[LA Comic Con ’17] What I’ve Done

Tarzan and the Wild Adventures of Edgar Rice Burroughs

This panel was hosted by the president and vice president of Edgar Rice Burroughs Inc, the company that oversees the use of the iconic characters from the works of the famous pulp novelist. The panel has some interestingvideo interviews with people influenced by Burroughs works as well as a general discussion about the publishing history of his franchises. The panel covered the new Tarzan cartoon on Netflix, the upcoming collections of the Tarzan stories, and the status of the new Tarzan pen and paper RPG game. Beyond that there was discussion about future John Carter projects including the current comics based off of the Martian kingdoms. It was an interesting panel that put a spotlight on stories that helped define the adventure genre as well as introducing people to the new adventures.


VR/Virtual Reality panel

This panel was brought to you by Final Draft and the moderator made sure you knew that. This panel was hosted by a group of filmmakers who have been experimenting with VR movies and storytelling. The discussion began with a look at how to format a story and then built into the problems the medium. Some of the panelists were more optimistic while others felt that it would take years for the technology to get to a good point for proper cinematic storytelling. The moderator didn’t do a good job keeping control as the topics bounced around and the panelists got into arguments. The most interesting side subject was the possibility of using VR for education where student could live history as well as see the microscopic worlds of biology. It is unfortunate that this panel was so unfocused because there was so much potential with this new medium.


The Crow: Where the Hell is James O’Barr?

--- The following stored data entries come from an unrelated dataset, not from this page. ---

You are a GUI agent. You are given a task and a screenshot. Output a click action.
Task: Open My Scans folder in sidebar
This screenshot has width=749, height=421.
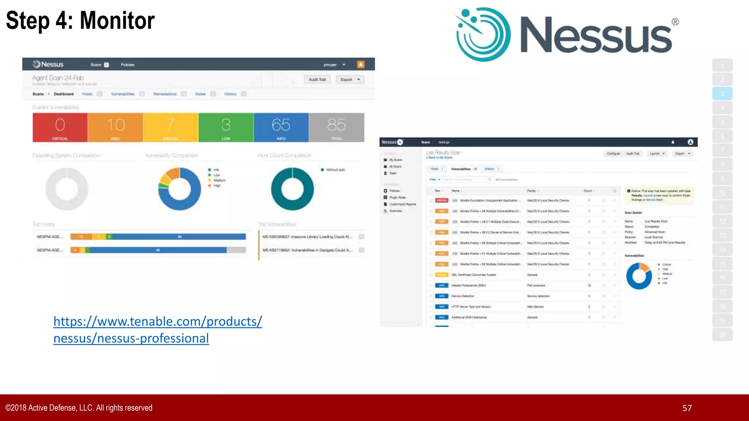coord(395,160)
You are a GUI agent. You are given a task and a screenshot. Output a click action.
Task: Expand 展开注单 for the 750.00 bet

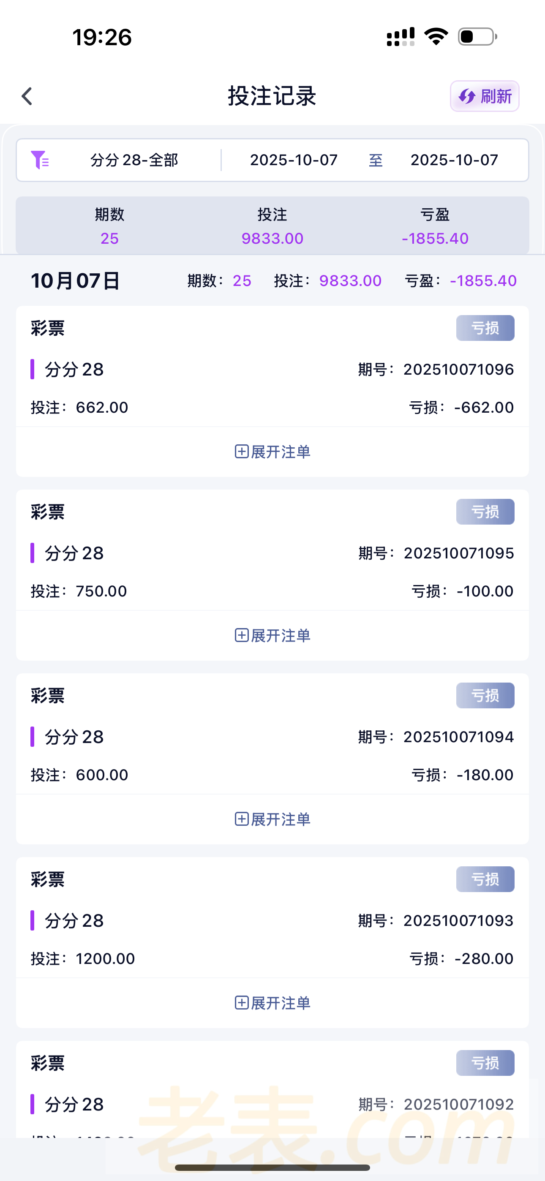click(280, 635)

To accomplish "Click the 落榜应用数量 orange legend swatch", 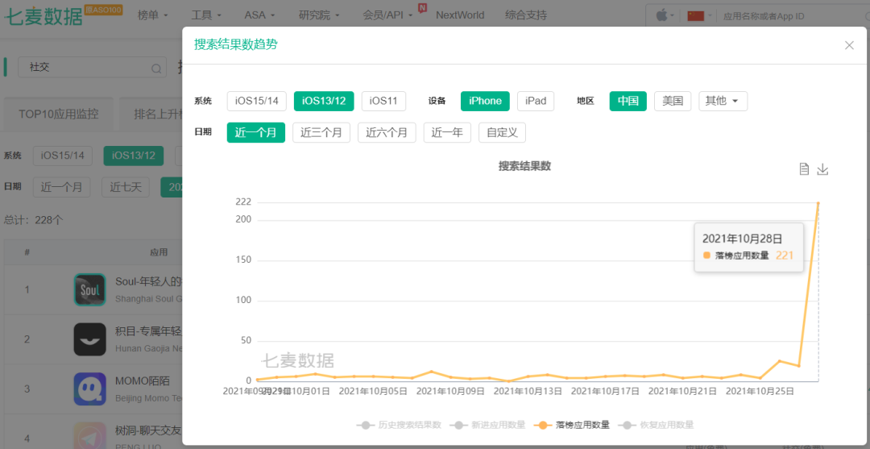I will pyautogui.click(x=541, y=425).
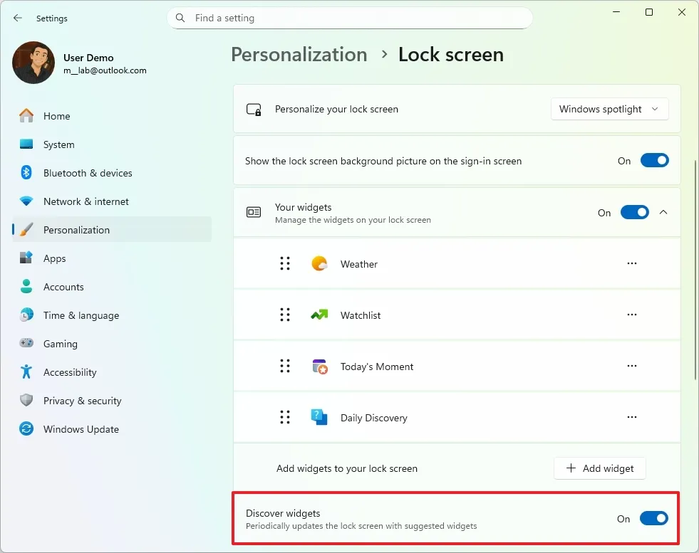Screen dimensions: 699x553
Task: Open more options for Today's Moment
Action: [631, 366]
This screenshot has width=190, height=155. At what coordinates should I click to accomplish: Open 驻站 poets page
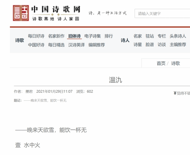[x=150, y=36]
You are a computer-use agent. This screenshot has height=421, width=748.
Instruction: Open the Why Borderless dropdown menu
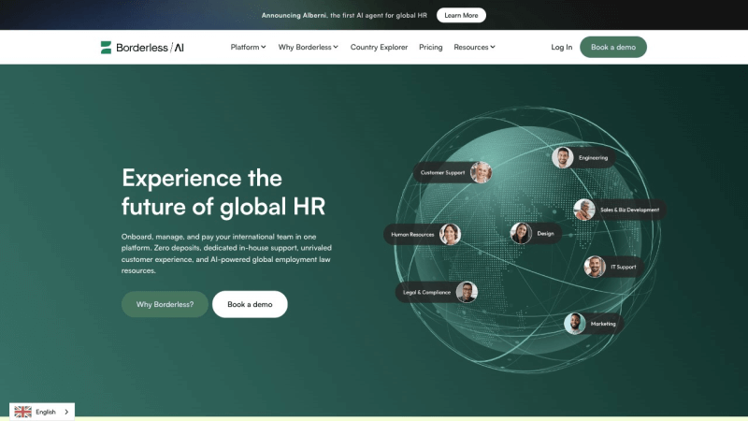coord(309,47)
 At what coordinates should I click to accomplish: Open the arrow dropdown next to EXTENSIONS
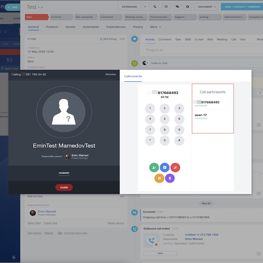145,6
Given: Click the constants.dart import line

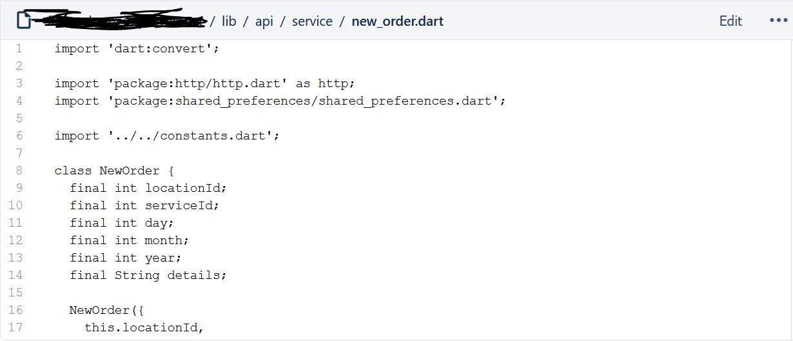Looking at the screenshot, I should click(167, 136).
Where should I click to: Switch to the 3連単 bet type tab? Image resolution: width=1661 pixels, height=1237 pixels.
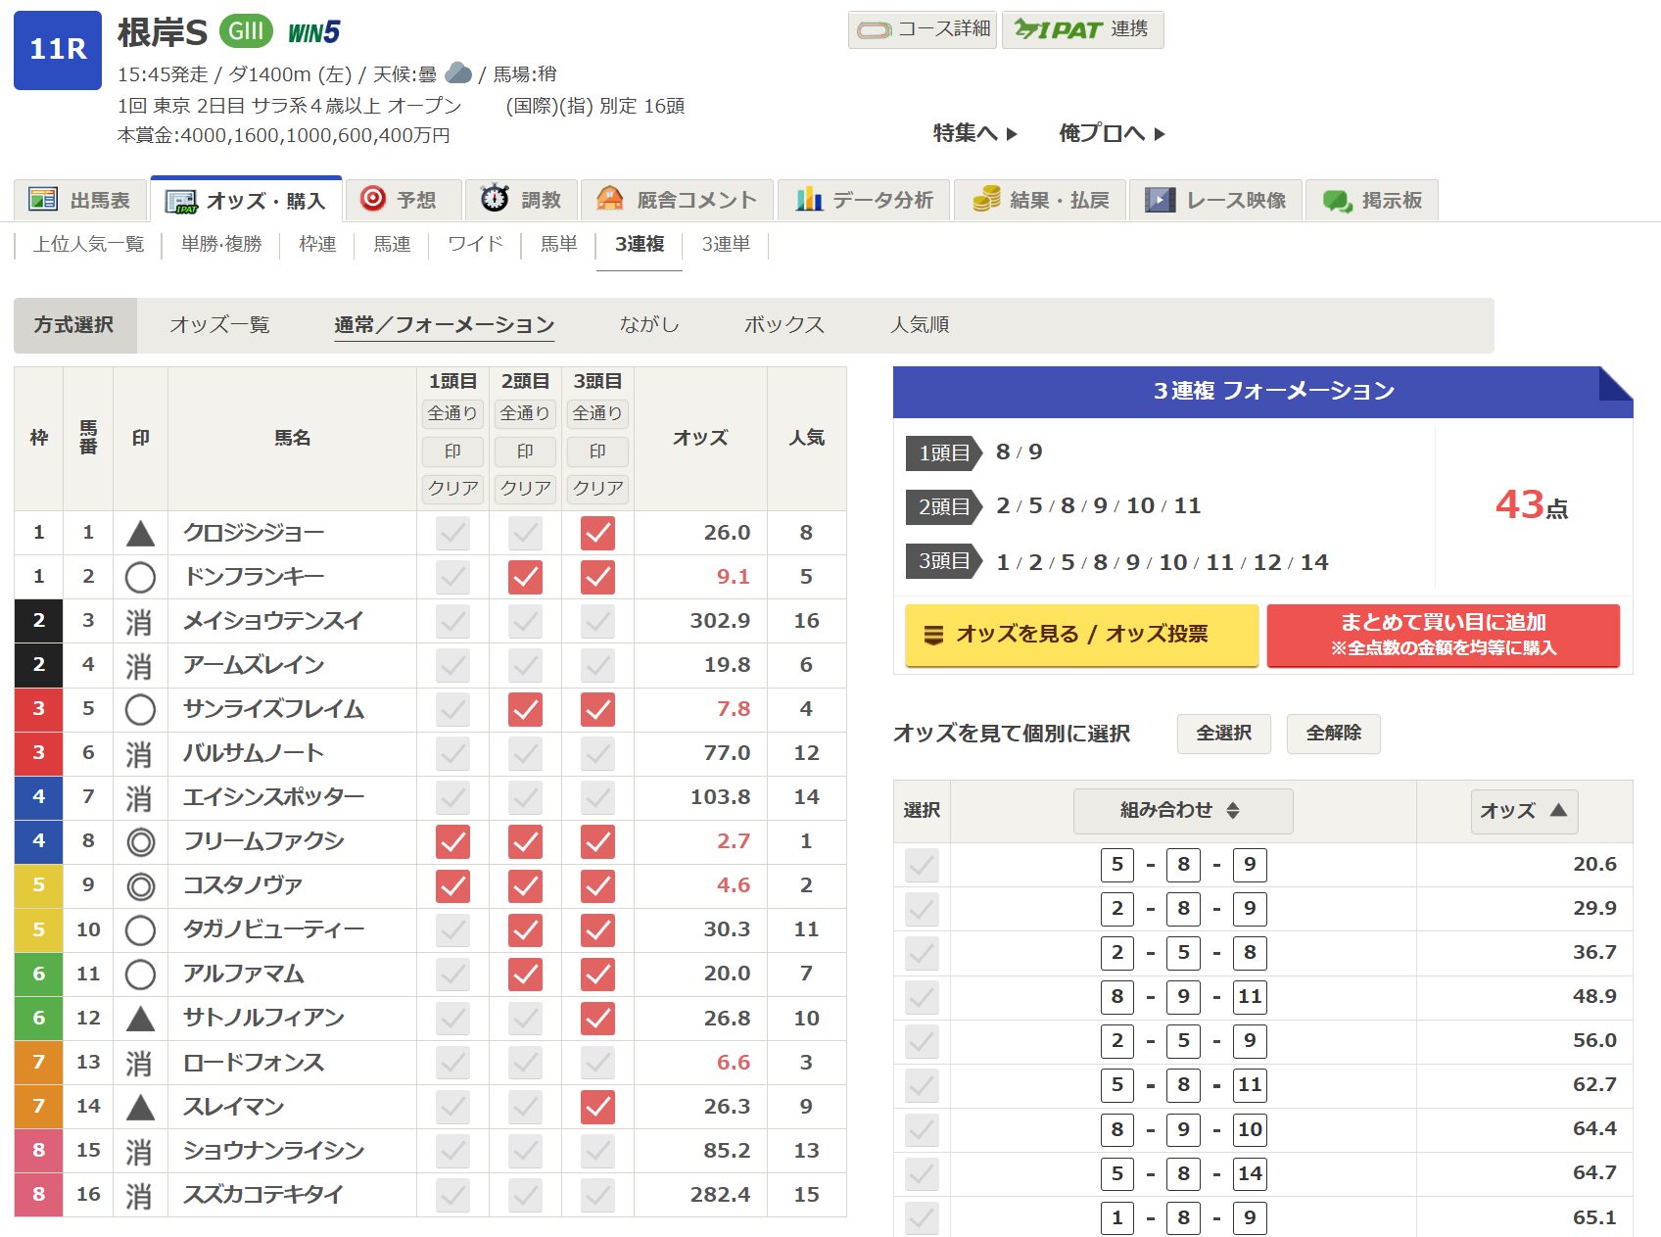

(Hint! He’s right here!): This was one of the rare opportunities to see James O’Barr as he discusses his career and the cultural impact of his famous indie comicbook The Crow. He talked about how his local comic shop started a publishing line and from there he was able to start getting his book out to wider audiences. The discussion also covered the movies and how O’Barr got taken advantage of by Miramax and his hopes for a better relationship with Hollywood after the release of a new Crow movie next year. The panel wrapped up by covering O’Barr’s newest project that adds a new story to the Crow universe via a reworking of the original Crow 2 script that was rejected due to featuring a female lead. James O’Barr is a fascinating fellow who generally avoids the Internet and isn’t very social, but if you have the chance to meet him you can learn quite a bit about working in the indie comics market.


Dealers Hall

Prepare your wallets! The dealers hall at LA Comic Con makes up the entirety of South Hall. Compared to Anime Expo, there’s still a lot of walking room to get around as well as programming space integrated in the dealers hall. The dealers hall also had autographs from celebrities, a small set of Star Cars, artist alley, and typical comic con style dealers. Though this is a comic con, there were a handful of comic dealers. Any booth selling actual books were mostly focused on the latest hero books. For single issue collectors, there were a few golden and silver age dealers present. For me, I liked seeing the geek themed couture dealers gracing the dealers hall. Because the concept of “geek bounding” has become popular, a few booths were selling dresses inspired by Disney and Harry Potter house colors. For tea geeks, there were a few booths that sold teas themed to nerd stuff and traditional tea leaves for every ailment. Because this con is so close to the holidays, the dealers hall made a most excellent place to shop for loved ones during the holiday. I got my brother in law a Star Trek scientist tie and my bestie a rare Funko Pop that was exclusive to Star Wars Celebration, but wound it’s way in the LA Comic Con Dealers Hall.


Cosplay Contest

The cosplay contest took place on the main stage in South Hall. Unlike anime cosplay contests, this was open to everyone to watch – no separate room needed. The stage was huge and also broadcasted the cosplay contest on screens where people on the other side of South Hall can see the show. The format of the contest had contestants walk up on stage and they would answer questions from the MC. Not my style of competition, but it was nice to see people’s hard work on stage.